Quick Setup & Installation


#1. Clone the repository
git clone https://github.com/SurajBhar/moviesentiment.git
cd moviesentiment

# 2. Create & activate Conda environment
conda create -n senti python=3.10
conda activate senti

# 3. Install dependencies
pip install --upgrade pip
pip install -r requirements.txt

# 4. Run full DVC pipeline
dvc repro

# 5. Run Uni test on Model
python -m unittest tests/test_model.py

# 6. Promote model to Production
python scripts/promote_model.py --ci-cd

# 7. Run Flask app tests & Run flask app locally
python -m unittest tests/test_flask_app.py
python flask_app/app.py

# 6. Add Secrets to your Github actions secrets & variables
# Copy the secrets from the .env file (Add Your AWS credentials)

# 7. Setup your AWS account for deployment

# 8. Follow the ci.yaml file for deployment
   - Login to AWS ECR 
   - Build Docker image 
   - Tag Docker image 
   - Push Docker image to ECR
   - Create Kubernetes Secret 
   - Deploy to EKS

# 9. After deployment access the app at the 5000 port with External IP
- You can get your external ip using following command
- kubectl get svc <flask-app-service-name>
# An example: <Your External IP>:5000
ae3f90f44000345e380021fff385e80f-1100359576.us-east-1.elb.amazonaws.com:5000


Experiment Tracking with DagsHub & MLflow

To eliminate “it works on my machine” issues, I integrated MLflow with DagsHub’s hosted server. Every run—complete with hyperparameters, metrics, and artifacts—was automatically logged. DVC versioned the data and intermediate artifacts in a remote storage (initially local, then AWS S3), so I could branch or roll back experiments with a single command.

MLFlow for model versioning, model registry and model serving.

From Flask to Docker: Wrapping the Model in an API

Once the model was registered, I built a Flask microservice exposing a /predict endpoint. Incoming JSON payloads containing review text are vectorized and scored in milliseconds. I used python-dotenv to manage secrets (DagsHub token, AWS credentials) outside of source control. Local testing with:

export FLASK_APP=flask_app/app.py
flask run --port=5000

# Or run with python
python flask_app/app.py

confirmed that containerization would be seamless.

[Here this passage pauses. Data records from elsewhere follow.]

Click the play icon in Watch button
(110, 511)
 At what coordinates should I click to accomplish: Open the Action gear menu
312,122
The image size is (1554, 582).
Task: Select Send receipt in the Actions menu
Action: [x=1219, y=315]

Packaging the service in Docker took just a few commands:

pipreqs flask_app --force
docker build -t moviesentiment-app:latest .
docker run -p 8888:5000 \
  -e DGSHUB_TOKEN="<TOKEN>" \
  moviesentiment-app:latest

The image then passed CI checks and was pushed to AWS ECR via GitHub Actions.


Scaling on Kubernetes with EKS

For resilience and auto-scaling, I deployed on Amazon EKS:

eksctl create cluster \
  --name moviesentiment-cluster \
  --region us-east-1 \
  --node-type t3.small \
  --nodes 1 --nodes-min 1 --nodes-max 2

My CI pipeline applied the Kubernetes manifests (deployment.yaml), launching two replicas behind an AWS Load Balancer. Within minutes, the service was live at a stable external IP.

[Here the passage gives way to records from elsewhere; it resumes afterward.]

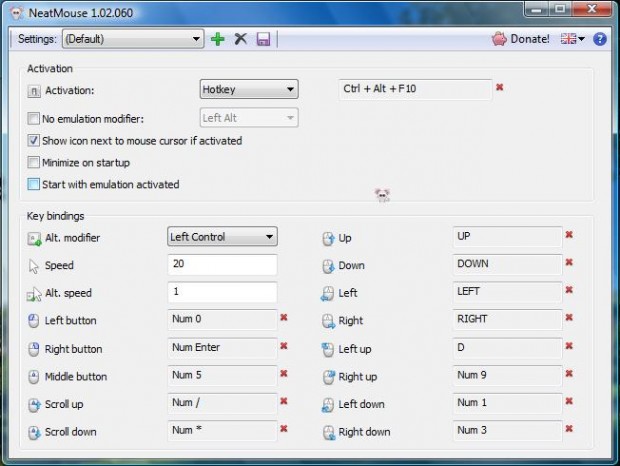Uncheck Show icon next to mouse cursor
620x466 pixels.
coord(35,141)
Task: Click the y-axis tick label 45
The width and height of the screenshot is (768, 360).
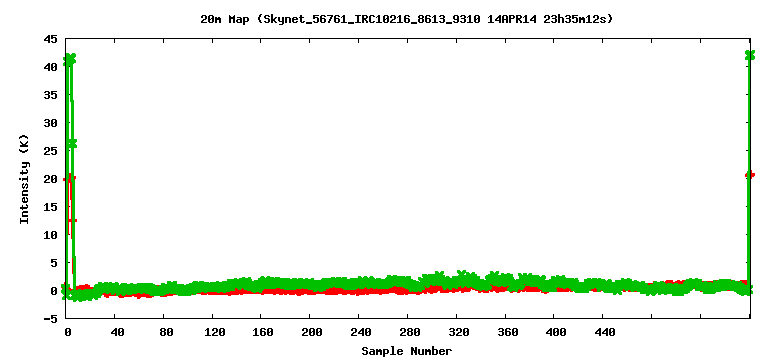Action: pyautogui.click(x=50, y=39)
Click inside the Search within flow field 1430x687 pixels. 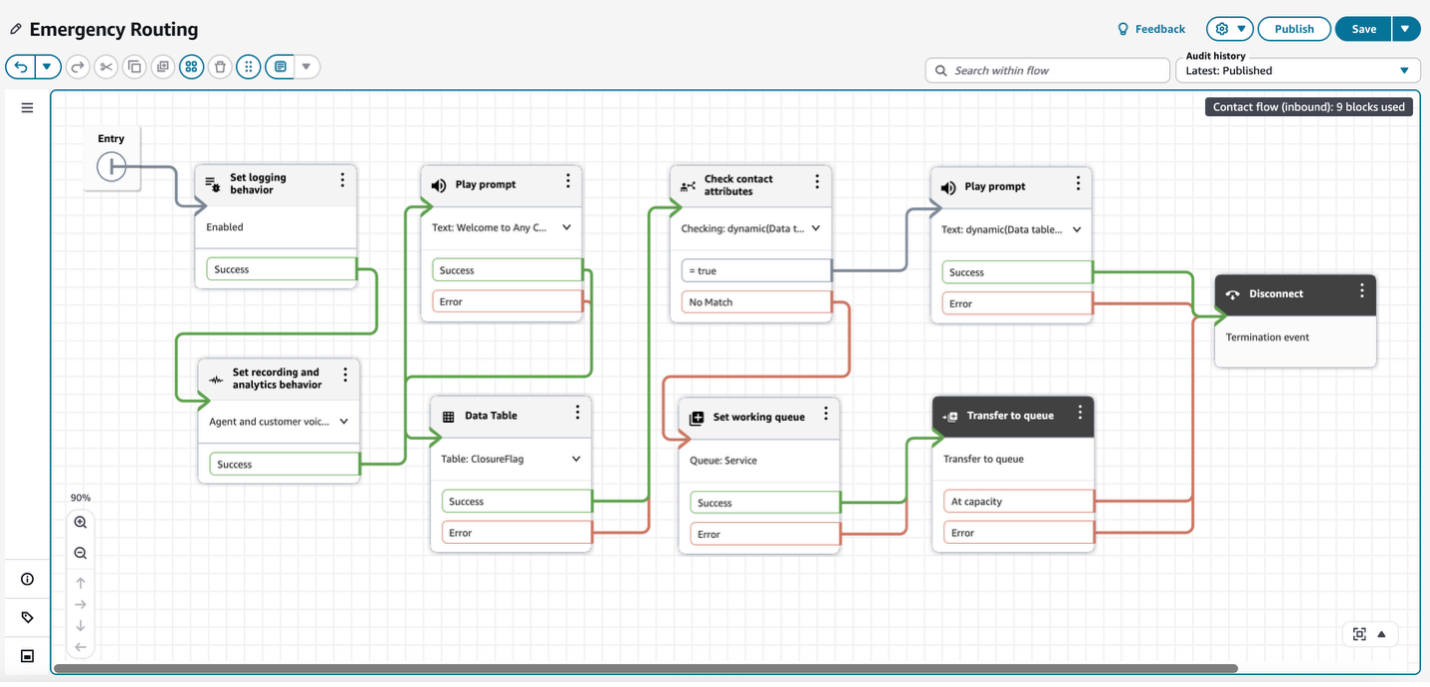pos(1045,70)
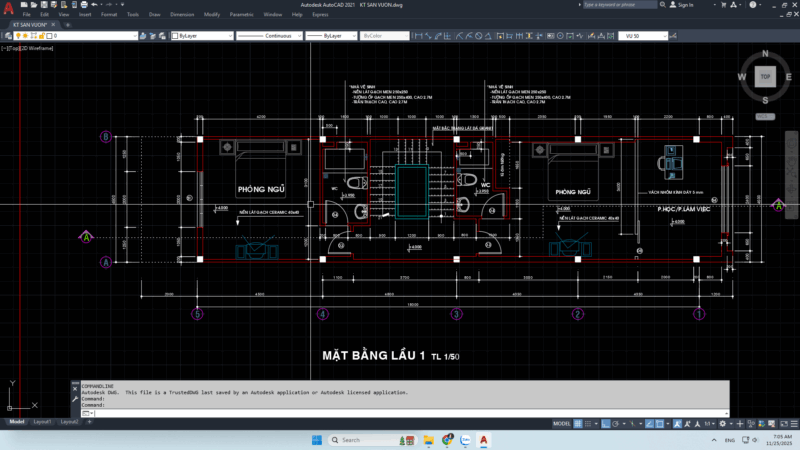
Task: Open Chrome from the Windows taskbar
Action: click(445, 440)

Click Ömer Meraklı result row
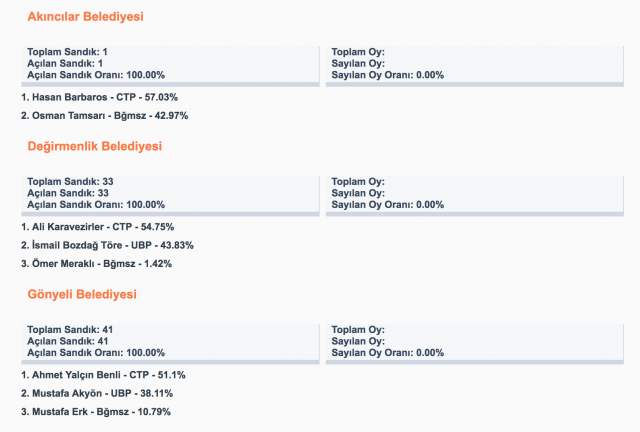(96, 263)
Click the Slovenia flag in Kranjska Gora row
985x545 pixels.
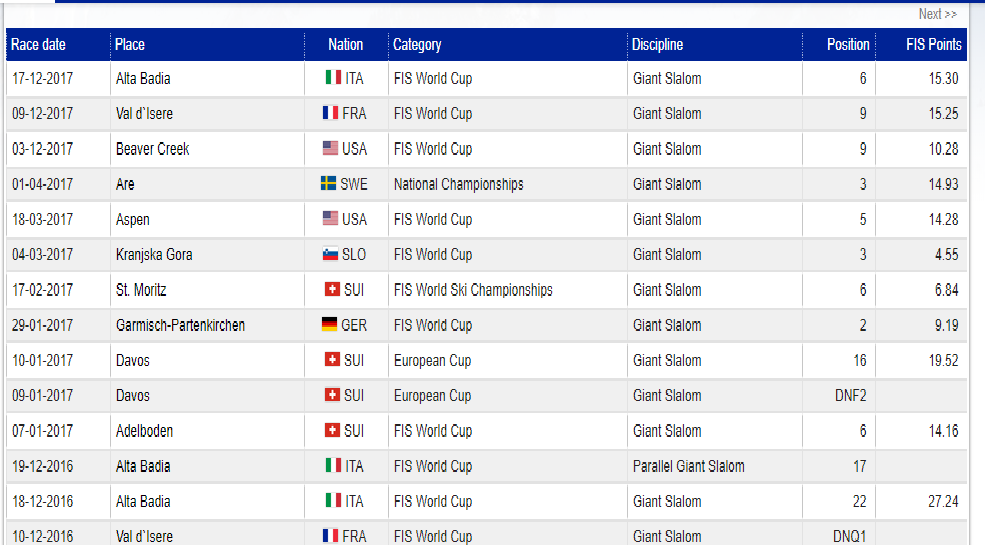tap(330, 254)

Observability with Prometheus & Grafana

No production system is complete without monitoring. I provisioned two EC2 instances:

  • Prometheus scrapes custom metrics (request count, latency, error rates) from the Flask app every 15 seconds.
  • Grafana connects to Prometheus, displaying real-time dashboards and alerting on anomalies.

This setup provides immediate visibility into performance regressions and infrastructure health.

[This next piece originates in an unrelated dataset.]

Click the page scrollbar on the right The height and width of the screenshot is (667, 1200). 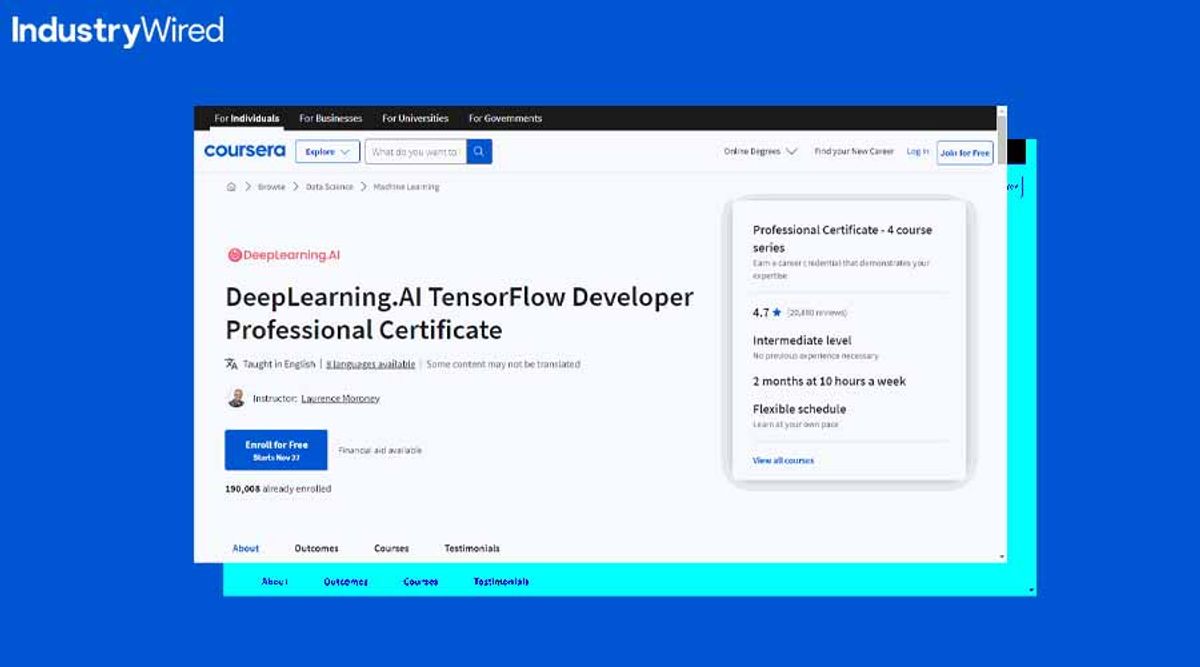click(x=1001, y=300)
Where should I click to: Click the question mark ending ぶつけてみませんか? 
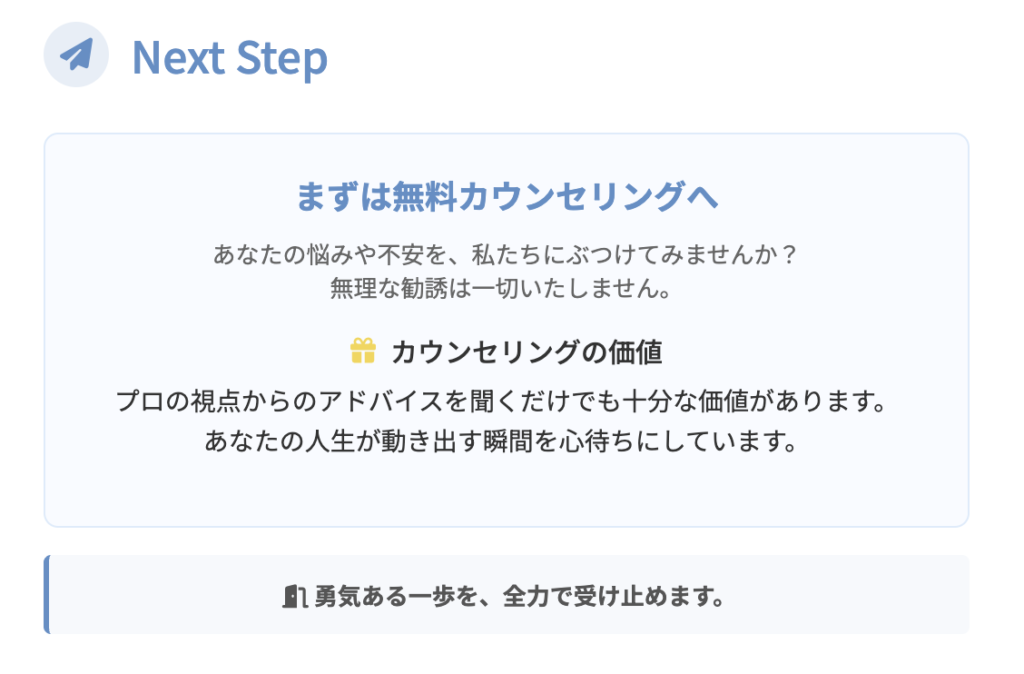789,254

Observability with Prometheus.
Dashboarding with Grafana.

Lessons & Best Practices

  1. Modular Design Breaking each step into its own module simplifies testing and maintenance.
  2. Complete Versioning Pin environments (Conda), code (Git), data (DVC), and experiments (MLflow) to eliminate hidden drift.
  3. Automate Early Automating environment setup, data pipelines, and CI/CD frees me to focus on innovation.
  4. Infrastructure as Code Tools like eksctl and Kubernetes manifests turn cloud configurations into repeatable blueprints.
  5. Built-in Observability Integrating monitoring from day one avoids firefighting surprises after deployment.

Conclusion

This Movie Sentiment Prediction project demonstrates how to build a fully reproducible, scalable machine-learning service—from raw data to cloud-native API—using industry-leading open-source tools. The end-to-end pipeline accelerates development cycles and guarantees the reliability and maintainability required for real-world production systems. As ML workloads grow more complex, such disciplined, automated practices will continue to be essential.